◆ What you should do:
Reproduce the listing below verbatim, line for line, omitting the pictures.

◆ Records shown:
%%
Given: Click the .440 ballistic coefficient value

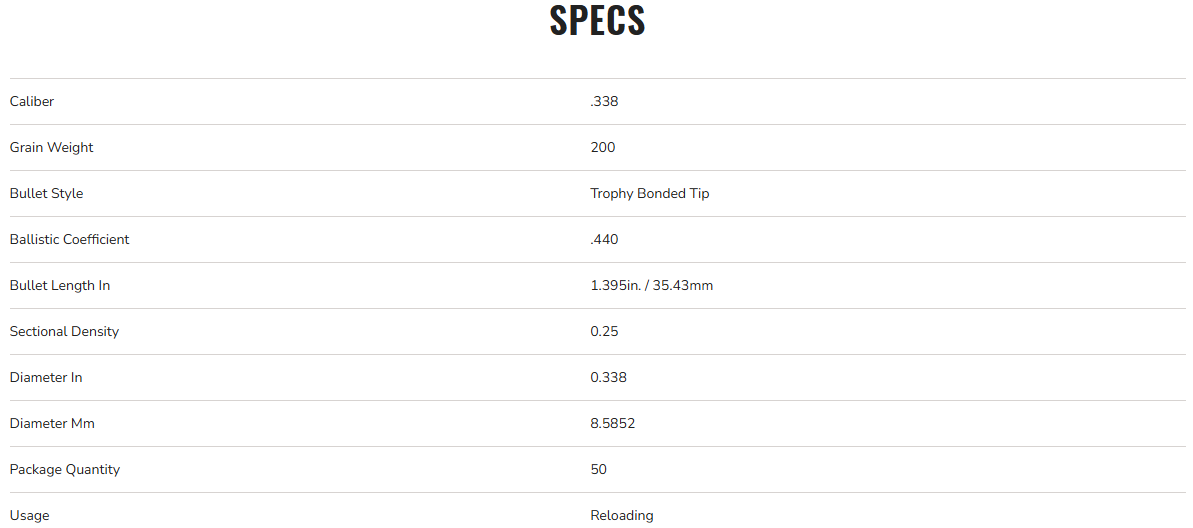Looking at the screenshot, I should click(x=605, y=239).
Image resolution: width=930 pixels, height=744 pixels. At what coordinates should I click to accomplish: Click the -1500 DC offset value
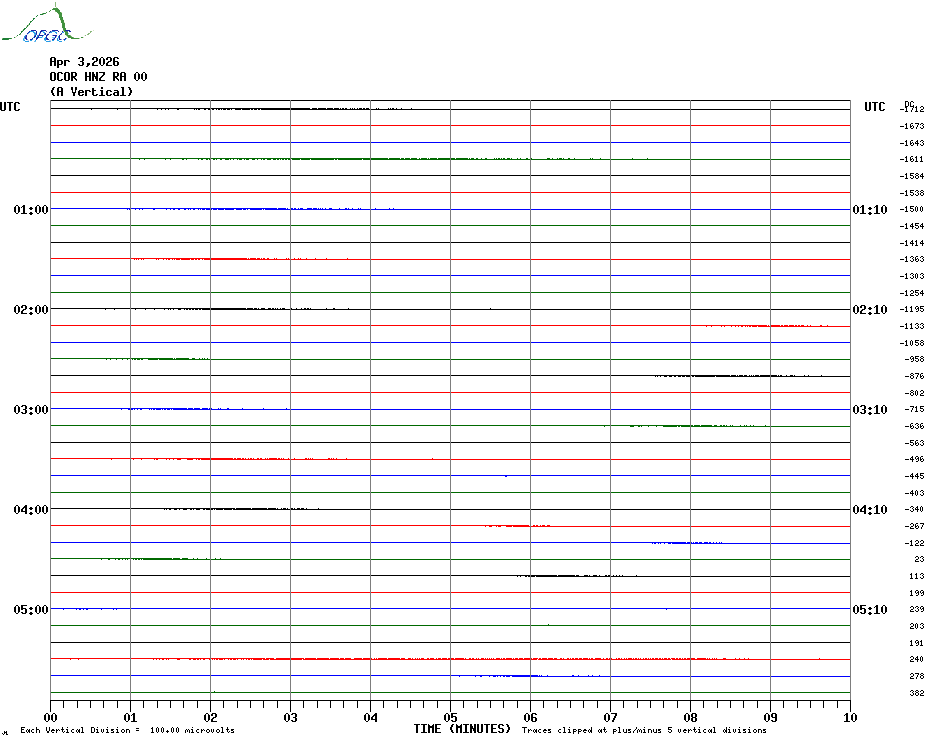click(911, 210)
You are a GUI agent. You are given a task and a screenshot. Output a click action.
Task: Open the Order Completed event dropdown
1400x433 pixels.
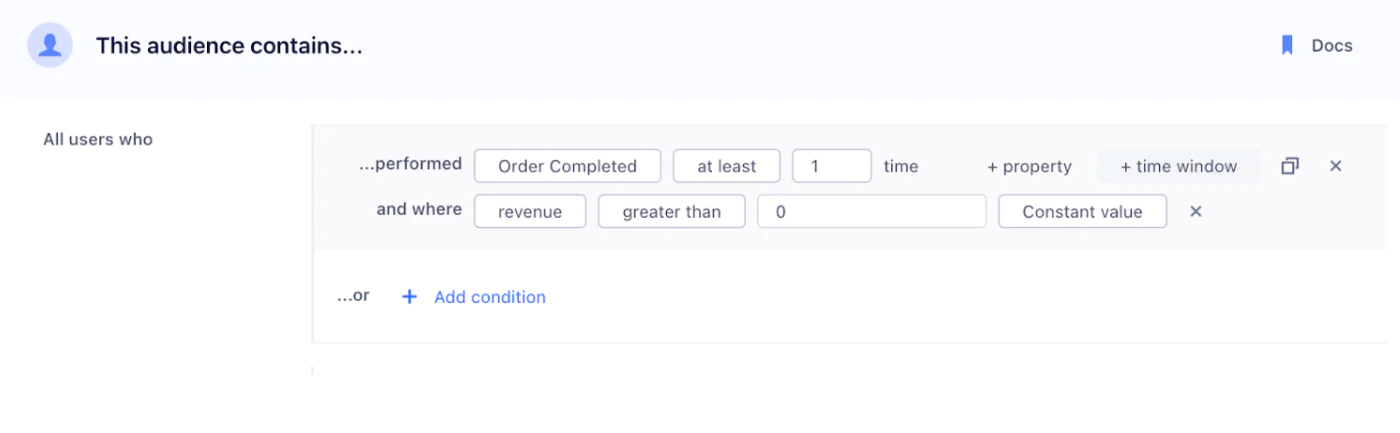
%%
◆ Full output:
Given: Click the .440 ballistic coefficient value

Looking at the screenshot, I should click(x=605, y=239).
Image resolution: width=930 pixels, height=744 pixels. At what coordinates should I click to accomplish: Click the -1500 DC offset value
click(911, 210)
You are a GUI agent. You are given a task and a screenshot. Output a click action.
Task: Open the Order Completed event dropdown
1400x433 pixels.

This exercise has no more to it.